*Excerpted data*:
══════════

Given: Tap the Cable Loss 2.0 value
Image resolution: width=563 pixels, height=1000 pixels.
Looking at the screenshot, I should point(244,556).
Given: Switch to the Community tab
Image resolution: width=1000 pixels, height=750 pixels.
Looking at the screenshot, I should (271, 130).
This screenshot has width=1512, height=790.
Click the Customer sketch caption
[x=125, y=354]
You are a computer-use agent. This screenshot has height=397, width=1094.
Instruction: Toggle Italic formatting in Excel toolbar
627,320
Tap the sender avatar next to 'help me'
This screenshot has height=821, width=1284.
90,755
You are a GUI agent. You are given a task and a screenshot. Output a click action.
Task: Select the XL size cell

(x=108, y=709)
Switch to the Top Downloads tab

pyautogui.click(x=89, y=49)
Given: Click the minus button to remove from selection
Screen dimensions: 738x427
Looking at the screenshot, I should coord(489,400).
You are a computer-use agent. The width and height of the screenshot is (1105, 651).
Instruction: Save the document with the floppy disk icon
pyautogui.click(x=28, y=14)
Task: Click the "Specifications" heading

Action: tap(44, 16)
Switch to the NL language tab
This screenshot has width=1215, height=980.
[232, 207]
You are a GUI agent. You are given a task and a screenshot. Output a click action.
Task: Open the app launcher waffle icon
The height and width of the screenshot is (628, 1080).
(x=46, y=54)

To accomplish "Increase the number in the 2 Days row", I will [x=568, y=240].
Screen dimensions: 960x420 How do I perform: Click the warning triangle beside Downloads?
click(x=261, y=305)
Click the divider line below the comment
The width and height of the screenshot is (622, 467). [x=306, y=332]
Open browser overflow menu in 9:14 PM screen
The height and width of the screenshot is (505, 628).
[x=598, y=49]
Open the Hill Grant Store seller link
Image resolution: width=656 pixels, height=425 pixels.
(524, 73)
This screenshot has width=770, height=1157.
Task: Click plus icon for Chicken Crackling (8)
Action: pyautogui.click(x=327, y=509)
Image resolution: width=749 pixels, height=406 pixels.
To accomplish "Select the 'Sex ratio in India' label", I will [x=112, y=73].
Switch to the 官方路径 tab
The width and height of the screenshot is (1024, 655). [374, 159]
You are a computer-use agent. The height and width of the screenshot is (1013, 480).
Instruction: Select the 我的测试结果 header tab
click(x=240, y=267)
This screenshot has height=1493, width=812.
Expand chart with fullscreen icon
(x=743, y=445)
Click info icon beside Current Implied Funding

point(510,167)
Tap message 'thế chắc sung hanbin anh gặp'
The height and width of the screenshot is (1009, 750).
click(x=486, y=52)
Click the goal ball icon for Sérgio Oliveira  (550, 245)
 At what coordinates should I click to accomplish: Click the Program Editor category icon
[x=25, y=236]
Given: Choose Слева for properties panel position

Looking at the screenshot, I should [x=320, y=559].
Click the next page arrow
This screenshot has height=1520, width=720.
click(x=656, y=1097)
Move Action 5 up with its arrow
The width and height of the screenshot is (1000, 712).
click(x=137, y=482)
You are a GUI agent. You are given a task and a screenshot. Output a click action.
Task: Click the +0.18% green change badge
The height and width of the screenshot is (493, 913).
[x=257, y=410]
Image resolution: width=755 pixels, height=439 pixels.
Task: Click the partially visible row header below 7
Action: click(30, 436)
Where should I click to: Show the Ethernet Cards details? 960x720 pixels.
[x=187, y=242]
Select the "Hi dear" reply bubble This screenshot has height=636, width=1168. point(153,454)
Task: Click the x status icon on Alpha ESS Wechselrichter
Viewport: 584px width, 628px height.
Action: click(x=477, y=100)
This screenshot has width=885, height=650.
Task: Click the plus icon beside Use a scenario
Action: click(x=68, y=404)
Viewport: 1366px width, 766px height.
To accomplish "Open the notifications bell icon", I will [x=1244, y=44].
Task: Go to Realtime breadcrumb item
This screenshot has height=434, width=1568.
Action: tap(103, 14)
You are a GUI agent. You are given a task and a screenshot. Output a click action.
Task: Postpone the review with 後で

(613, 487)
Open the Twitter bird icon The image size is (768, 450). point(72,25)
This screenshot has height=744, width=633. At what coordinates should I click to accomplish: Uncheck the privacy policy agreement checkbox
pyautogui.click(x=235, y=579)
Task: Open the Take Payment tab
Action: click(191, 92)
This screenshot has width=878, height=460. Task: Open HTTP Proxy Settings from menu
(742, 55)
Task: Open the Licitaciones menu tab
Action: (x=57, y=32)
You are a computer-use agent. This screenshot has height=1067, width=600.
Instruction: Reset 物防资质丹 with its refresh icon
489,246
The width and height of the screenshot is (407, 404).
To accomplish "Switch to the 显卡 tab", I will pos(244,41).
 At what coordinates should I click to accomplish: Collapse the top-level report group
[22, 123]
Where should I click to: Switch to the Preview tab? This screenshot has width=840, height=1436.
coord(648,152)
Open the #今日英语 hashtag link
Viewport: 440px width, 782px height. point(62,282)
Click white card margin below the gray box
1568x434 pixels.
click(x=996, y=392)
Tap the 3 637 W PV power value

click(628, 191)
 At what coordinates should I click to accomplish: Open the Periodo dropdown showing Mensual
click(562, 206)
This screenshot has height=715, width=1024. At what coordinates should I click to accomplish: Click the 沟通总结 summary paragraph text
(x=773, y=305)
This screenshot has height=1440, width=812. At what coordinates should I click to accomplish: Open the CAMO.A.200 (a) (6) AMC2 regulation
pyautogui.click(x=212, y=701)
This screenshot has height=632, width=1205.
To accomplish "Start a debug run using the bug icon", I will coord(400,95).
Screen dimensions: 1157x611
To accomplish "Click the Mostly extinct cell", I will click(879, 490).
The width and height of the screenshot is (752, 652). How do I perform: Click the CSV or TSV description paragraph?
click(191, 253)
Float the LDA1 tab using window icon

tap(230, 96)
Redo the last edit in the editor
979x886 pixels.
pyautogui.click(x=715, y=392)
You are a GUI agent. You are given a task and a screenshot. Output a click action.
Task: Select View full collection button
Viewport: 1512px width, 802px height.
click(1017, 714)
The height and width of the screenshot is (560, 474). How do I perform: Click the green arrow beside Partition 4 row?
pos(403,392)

══════════

*Work item*: Please give back, exactly as it stands above, the stretch from the line with "You are a computer-use agent. The height" through the line with "Tap message 'thế chắc sung hanbin anh gặp'", and no line outside it.

*Reply*:
You are a computer-use agent. The height and width of the screenshot is (1013, 480).
Instruction: Select the 我的测试结果 header tab
click(x=240, y=267)
This screenshot has height=1493, width=812.
Expand chart with fullscreen icon
(x=743, y=445)
Click info icon beside Current Implied Funding

point(510,167)
Tap message 'thế chắc sung hanbin anh gặp'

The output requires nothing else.